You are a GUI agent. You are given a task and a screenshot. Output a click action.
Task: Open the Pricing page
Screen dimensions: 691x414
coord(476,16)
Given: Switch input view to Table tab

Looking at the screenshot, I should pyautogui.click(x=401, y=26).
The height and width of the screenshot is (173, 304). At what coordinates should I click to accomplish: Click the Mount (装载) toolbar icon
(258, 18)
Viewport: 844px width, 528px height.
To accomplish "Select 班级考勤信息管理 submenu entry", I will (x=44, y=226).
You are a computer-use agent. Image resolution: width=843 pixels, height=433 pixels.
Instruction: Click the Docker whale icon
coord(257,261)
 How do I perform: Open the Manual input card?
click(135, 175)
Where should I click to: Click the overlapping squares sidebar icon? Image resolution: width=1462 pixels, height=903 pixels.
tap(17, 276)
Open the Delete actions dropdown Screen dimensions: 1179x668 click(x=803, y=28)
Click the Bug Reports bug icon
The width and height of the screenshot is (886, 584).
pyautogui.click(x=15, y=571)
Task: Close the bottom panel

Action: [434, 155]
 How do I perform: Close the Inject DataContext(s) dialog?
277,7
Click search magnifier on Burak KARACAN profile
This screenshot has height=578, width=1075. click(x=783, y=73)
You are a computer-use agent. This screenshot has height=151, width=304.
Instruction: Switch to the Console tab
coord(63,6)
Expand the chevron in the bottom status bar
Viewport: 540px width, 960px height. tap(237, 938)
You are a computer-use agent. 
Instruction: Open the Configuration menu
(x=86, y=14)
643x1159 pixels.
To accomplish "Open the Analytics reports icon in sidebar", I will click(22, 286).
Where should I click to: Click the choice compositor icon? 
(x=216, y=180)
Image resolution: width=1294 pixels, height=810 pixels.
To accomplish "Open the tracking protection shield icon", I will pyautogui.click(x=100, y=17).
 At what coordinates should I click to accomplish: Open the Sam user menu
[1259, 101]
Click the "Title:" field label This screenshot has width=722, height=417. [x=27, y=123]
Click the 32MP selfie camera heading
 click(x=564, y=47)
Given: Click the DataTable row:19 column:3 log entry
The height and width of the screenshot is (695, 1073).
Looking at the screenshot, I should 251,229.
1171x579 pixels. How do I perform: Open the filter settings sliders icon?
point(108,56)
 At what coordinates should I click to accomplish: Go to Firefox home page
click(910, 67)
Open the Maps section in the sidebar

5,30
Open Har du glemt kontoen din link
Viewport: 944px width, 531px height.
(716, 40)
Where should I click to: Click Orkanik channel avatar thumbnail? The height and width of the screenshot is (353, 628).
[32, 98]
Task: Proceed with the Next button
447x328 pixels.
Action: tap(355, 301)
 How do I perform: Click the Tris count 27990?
------------------------------
TRY IT ::
What lines in the data include the string "computer"? Copy each one.

EXERCISE RESULT ::
You are a computer-use agent. Image resolution: width=843 pixels, height=433 pixels.
You are a computer-use agent. This screenshot has height=151, width=304.
You are a computer-use agent. 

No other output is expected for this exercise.